Keep your workspace clear. Only keep items in your work area that you need for the task at hand. I learned as a young manager to completely clear my desk at the end of each day before leaving work. I put away everything except an organized folder with a list of tasks that I left on the desk. I would always start the next day with a nice clean workspace and my list of tasks and plans.

Reduce noise distractions. If you are bothered by sounds, use noise-cancelling headphones when you need to. Or, you could use a white noise device. White noise provides a consistent, calming sound to focus on while you work. 

Turn off notifications for emails, social media and news. Save checking your messages and emails for break times or you can schedule time for responding to messages. 

Dedicate time to study and use time management tools.
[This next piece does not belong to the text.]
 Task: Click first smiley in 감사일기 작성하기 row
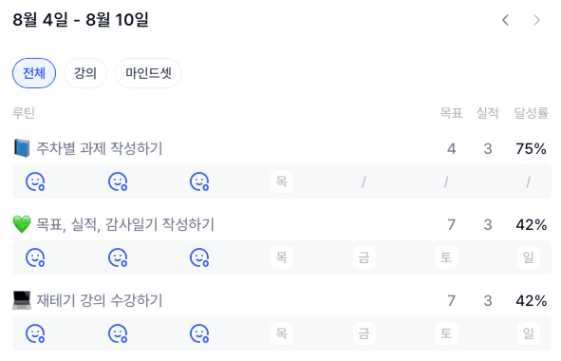pyautogui.click(x=35, y=258)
  • Schedule specific times to focus on studying. Use your plan to decide what to study. It’s best to either plan the night before or first thing in the morning what you will study. 
  • Night before. Before you go to sleep, spend a few minutes planning what you’ll study the next day and organize your materials.
  • Or, first thing in the morning, take time to plan and organize. Remember your priorities: tests, graded materials and other materials.

Here is an article with fantastic techniques for managing your time wisely.

Have a buddy or group to help you stay accountable.

A buddy or group is a good way to stay accountable for your study plans. 

  • Choose a partner based on your shared interests or similar study goals so you can keep each other accountable. You can remind each other about your plans and encourage one another. 
  • Begin by making your study plans and goals. Then, share them with this person. Set up weekly progress reports to stay accountable to your partner.
  • Set up weekly progress reports to stay accountable to your partner. Don’t skip the weekly reports. Your success depends upon doing progress checks weekly to stay focused on your objectives.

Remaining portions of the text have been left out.